**EXERCISE DESCRIPTION:**
Give back the entries below verbatim.

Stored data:
- Opening Delimiter -

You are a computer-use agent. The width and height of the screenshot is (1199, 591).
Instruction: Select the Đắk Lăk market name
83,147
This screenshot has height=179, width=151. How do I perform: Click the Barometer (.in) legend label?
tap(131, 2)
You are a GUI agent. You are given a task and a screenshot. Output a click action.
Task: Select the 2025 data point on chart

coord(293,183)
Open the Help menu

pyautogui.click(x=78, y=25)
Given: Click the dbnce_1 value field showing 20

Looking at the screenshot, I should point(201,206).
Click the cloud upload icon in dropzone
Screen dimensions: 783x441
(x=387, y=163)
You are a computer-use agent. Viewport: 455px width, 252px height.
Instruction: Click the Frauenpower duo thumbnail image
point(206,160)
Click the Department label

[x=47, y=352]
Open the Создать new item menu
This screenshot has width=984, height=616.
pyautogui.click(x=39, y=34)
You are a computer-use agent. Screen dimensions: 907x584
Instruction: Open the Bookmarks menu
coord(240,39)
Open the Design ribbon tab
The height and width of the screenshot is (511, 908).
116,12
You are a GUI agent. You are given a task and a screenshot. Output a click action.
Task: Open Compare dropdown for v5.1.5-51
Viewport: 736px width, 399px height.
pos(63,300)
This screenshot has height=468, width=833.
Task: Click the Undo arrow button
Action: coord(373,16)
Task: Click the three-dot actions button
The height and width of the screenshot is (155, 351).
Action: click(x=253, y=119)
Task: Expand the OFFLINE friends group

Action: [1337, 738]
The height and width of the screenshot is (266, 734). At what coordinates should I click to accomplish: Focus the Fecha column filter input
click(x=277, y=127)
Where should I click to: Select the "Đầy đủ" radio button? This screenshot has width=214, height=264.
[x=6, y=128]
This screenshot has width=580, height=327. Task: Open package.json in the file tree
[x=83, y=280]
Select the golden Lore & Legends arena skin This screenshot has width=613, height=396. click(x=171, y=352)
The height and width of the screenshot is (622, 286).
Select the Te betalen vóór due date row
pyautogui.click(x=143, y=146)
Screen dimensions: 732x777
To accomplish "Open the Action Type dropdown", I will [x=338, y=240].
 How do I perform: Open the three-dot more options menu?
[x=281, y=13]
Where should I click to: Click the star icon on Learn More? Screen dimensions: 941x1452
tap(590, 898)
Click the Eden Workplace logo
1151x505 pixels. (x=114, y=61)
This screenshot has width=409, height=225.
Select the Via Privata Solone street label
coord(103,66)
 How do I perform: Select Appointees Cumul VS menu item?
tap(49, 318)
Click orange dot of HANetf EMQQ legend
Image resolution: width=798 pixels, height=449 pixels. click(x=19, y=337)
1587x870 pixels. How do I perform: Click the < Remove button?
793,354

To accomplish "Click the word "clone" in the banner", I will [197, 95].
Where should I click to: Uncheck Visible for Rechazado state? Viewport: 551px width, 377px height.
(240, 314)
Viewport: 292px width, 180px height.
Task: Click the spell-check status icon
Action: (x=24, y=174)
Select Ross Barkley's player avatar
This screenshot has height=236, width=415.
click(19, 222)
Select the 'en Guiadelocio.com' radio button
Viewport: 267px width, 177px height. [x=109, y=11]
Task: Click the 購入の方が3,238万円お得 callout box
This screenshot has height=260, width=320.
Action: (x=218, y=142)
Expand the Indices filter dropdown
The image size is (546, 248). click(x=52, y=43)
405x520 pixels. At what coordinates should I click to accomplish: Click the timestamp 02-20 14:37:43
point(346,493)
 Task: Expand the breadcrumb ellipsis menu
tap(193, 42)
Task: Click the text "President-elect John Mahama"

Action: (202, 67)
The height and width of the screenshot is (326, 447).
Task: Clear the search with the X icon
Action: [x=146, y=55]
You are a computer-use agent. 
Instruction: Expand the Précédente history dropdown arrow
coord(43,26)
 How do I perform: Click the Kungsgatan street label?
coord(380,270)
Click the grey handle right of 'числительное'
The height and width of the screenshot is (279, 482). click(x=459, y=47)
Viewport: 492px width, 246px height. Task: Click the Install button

- Closing Delimiter -

**YOUR SOLUTION:**
You are a computer-use agent. The width and height of the screenshot is (1199, 591).
Instruction: Select the Đắk Lăk market name
83,147
This screenshot has height=179, width=151. How do I perform: Click the Barometer (.in) legend label?
tap(131, 2)
You are a GUI agent. You are given a task and a screenshot. Output a click action.
Task: Select the 2025 data point on chart

coord(293,183)
Open the Help menu

pyautogui.click(x=78, y=25)
Given: Click the dbnce_1 value field showing 20

Looking at the screenshot, I should point(201,206).
Click the cloud upload icon in dropzone
Screen dimensions: 783x441
(x=387, y=163)
You are a computer-use agent. Viewport: 455px width, 252px height.
Instruction: Click the Frauenpower duo thumbnail image
point(206,160)
Click the Department label

[x=47, y=352]
Open the Создать new item menu
This screenshot has width=984, height=616.
pyautogui.click(x=39, y=34)
You are a computer-use agent. Screen dimensions: 907x584
Instruction: Open the Bookmarks menu
coord(240,39)
Open the Design ribbon tab
The height and width of the screenshot is (511, 908).
116,12
You are a GUI agent. You are given a task and a screenshot. Output a click action.
Task: Open Compare dropdown for v5.1.5-51
Viewport: 736px width, 399px height.
pos(63,300)
This screenshot has height=468, width=833.
Task: Click the Undo arrow button
Action: coord(373,16)
Task: Click the three-dot actions button
The height and width of the screenshot is (155, 351).
Action: click(x=253, y=119)
Task: Expand the OFFLINE friends group

Action: [1337, 738]
The height and width of the screenshot is (266, 734). At what coordinates should I click to accomplish: Focus the Fecha column filter input
click(x=277, y=127)
Where should I click to: Select the "Đầy đủ" radio button? This screenshot has width=214, height=264.
[x=6, y=128]
This screenshot has width=580, height=327. Task: Open package.json in the file tree
[x=83, y=280]
Select the golden Lore & Legends arena skin This screenshot has width=613, height=396. click(x=171, y=352)
The height and width of the screenshot is (622, 286).
Select the Te betalen vóór due date row
pyautogui.click(x=143, y=146)
Screen dimensions: 732x777
To accomplish "Open the Action Type dropdown", I will [x=338, y=240].
 How do I perform: Open the three-dot more options menu?
[x=281, y=13]
Where should I click to: Click the star icon on Learn More? Screen dimensions: 941x1452
tap(590, 898)
Click the Eden Workplace logo
1151x505 pixels. (x=114, y=61)
This screenshot has width=409, height=225.
Select the Via Privata Solone street label
coord(103,66)
 How do I perform: Select Appointees Cumul VS menu item?
tap(49, 318)
Click orange dot of HANetf EMQQ legend
Image resolution: width=798 pixels, height=449 pixels. click(x=19, y=337)
1587x870 pixels. How do I perform: Click the < Remove button?
793,354

To accomplish "Click the word "clone" in the banner", I will [197, 95].
Where should I click to: Uncheck Visible for Rechazado state? Viewport: 551px width, 377px height.
(240, 314)
Viewport: 292px width, 180px height.
Task: Click the spell-check status icon
Action: (x=24, y=174)
Select Ross Barkley's player avatar
This screenshot has height=236, width=415.
click(19, 222)
Select the 'en Guiadelocio.com' radio button
Viewport: 267px width, 177px height. [x=109, y=11]
Task: Click the 購入の方が3,238万円お得 callout box
This screenshot has height=260, width=320.
Action: (x=218, y=142)
Expand the Indices filter dropdown
The image size is (546, 248). click(x=52, y=43)
405x520 pixels. At what coordinates should I click to accomplish: Click the timestamp 02-20 14:37:43
point(346,493)
 Task: Expand the breadcrumb ellipsis menu
tap(193, 42)
Task: Click the text "President-elect John Mahama"

Action: (202, 67)
The height and width of the screenshot is (326, 447).
Task: Clear the search with the X icon
Action: [x=146, y=55]
You are a computer-use agent. 
Instruction: Expand the Précédente history dropdown arrow
coord(43,26)
 How do I perform: Click the Kungsgatan street label?
coord(380,270)
Click the grey handle right of 'числительное'
The height and width of the screenshot is (279, 482). click(x=459, y=47)
Viewport: 492px width, 246px height. Task: Click the Install button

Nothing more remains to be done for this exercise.